All utilities are required to monitor their lines and quickly fix leaks that pose a safety threat. But smaller or more remote leaks can – and often do – go undetected or unrepaired for long periods. This doesn’t usually pose a safety risk, but the escaping gas – which is mostly methane – has a powerful effect on the climate, packing 84 times the warming effect of carbon dioxide over a 20-year timeframe. Over time, those emissions can do a lot of damage; reducing them can have an immediate benefit to the climate.
“Methane leaks are a serious environmental challenge for utilities everywhere, and a waste of customer resources. Fixing them is a quick way to dramatically reduce greenhouse emissions,” said Mary Gade, a former state and federal environmental official now working with EDF on the mapping project. “Mesa has done a good job keeping up with the investments needed to protect their system. The city is setting a good example for others around the country.”

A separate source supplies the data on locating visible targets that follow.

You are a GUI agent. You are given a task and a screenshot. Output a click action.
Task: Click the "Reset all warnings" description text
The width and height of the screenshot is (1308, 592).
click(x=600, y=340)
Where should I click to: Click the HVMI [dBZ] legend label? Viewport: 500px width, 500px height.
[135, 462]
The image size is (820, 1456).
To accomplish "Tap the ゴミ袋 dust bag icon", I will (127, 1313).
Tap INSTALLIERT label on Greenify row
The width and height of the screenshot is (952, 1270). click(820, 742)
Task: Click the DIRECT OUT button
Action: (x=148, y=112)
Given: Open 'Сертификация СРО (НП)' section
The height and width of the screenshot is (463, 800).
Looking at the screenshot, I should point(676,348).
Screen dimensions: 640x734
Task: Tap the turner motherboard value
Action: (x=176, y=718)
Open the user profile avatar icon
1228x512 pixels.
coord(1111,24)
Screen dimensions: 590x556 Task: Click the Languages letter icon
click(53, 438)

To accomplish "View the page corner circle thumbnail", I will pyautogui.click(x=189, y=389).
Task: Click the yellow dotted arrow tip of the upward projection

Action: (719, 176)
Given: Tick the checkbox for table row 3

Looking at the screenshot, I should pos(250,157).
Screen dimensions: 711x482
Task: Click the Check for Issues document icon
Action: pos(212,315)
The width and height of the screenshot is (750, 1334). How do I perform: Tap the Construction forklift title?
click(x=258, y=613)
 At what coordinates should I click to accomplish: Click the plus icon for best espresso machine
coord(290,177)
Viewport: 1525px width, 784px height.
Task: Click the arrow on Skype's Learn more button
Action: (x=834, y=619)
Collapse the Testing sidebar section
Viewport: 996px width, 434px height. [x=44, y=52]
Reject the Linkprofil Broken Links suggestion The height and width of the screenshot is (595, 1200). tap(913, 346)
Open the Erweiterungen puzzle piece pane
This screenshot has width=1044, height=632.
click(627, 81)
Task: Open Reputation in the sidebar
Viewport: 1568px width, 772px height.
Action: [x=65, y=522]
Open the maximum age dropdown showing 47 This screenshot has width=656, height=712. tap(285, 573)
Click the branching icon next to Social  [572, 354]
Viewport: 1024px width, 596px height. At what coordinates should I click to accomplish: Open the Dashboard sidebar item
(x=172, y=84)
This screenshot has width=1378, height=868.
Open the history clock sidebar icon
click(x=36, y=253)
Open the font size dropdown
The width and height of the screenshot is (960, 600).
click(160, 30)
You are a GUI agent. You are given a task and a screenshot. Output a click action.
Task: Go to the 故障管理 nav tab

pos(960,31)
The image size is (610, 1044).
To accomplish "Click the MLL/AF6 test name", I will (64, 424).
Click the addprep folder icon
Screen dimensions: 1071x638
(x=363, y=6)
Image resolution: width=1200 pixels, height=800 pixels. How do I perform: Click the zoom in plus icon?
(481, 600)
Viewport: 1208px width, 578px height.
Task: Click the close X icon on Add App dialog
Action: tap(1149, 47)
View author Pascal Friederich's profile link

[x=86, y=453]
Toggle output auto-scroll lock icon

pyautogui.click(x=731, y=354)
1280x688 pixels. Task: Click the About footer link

But even cities like Mesa have room to make further progress. To further reduce pipeline leaks, for example, EDF says that Arizona utilities should be required to use state-of-the-art measurement and detection technology, conduct more frequent leak surveys, and make the results publicly available.
The Mesa City Council recently committed to improving their data practices and openness as one of the first cities selected for the Bloomberg Philanthropies “What Works Cities” initiative, making this an opportune time to consider using better data acquisition and analysis tools to advance utilities’ leak management efforts in Mesa, and throughout Arizona.
“Arizona has a strong regulatory framework for leak repair and management. But better data can help ensure that utilities are investing their resources more cost effectively, and getting the biggest bang for their customer dollars,” Gade said. “Leaks that are a safety threat should always be fixed immediately, but after that, utilities should be tackling those with the greatest emissions, which pose the most serious threat to the environment.”
Early detection of natural gas leaks benefits both customers and the environment, and has the potential to reduce the need for costly and disruptive emergency repairs. Utilities in New York and California are already publishing dynamic maps of their natural gas leaks. Publically sharing geographically-attributed leak data can help regulators and ratepayers track utility performance, and ensure cost-efficient emission reductions.
The researchers in Mesa collected 600,000 data points driving 200 miles of roadway in and around the city, and found just three leaks. Google cars took readings in March and April 2016. The maps therefore represent a snapshot, and may not reflect current leaks due to repairs or other changes.
New Technology Means Better Opportunity
The mapping project was developed in collaboration with scientists at Colorado State University and Google Earth Outreach. EDF has been working with utilities in cities around the U.S., including Boston, Chicago, New York and Los Angeles to demonstrate technology to detect leaks and assess leak sizes quickly and more efficiently. Data from the project is being used by New Jersey’s largest utility, Public Service Electric and Gas, as part of an ongoing $905 million pipeline replacement program that was approved by the New Jersey Board of Public Utilities.
The technology in this pilot project is newer and more sensitive than devices typically used by utilities to detect leaks on their systems. It has the capability to find and measure leaks that wouldn’t necessarily turn up or warrant repair based on safety concerns alone, but which do add up to a major environmental issue and costs to ratepayers. EDF and researchers at Colorado State University spent four years testing and fine-tuning the technology.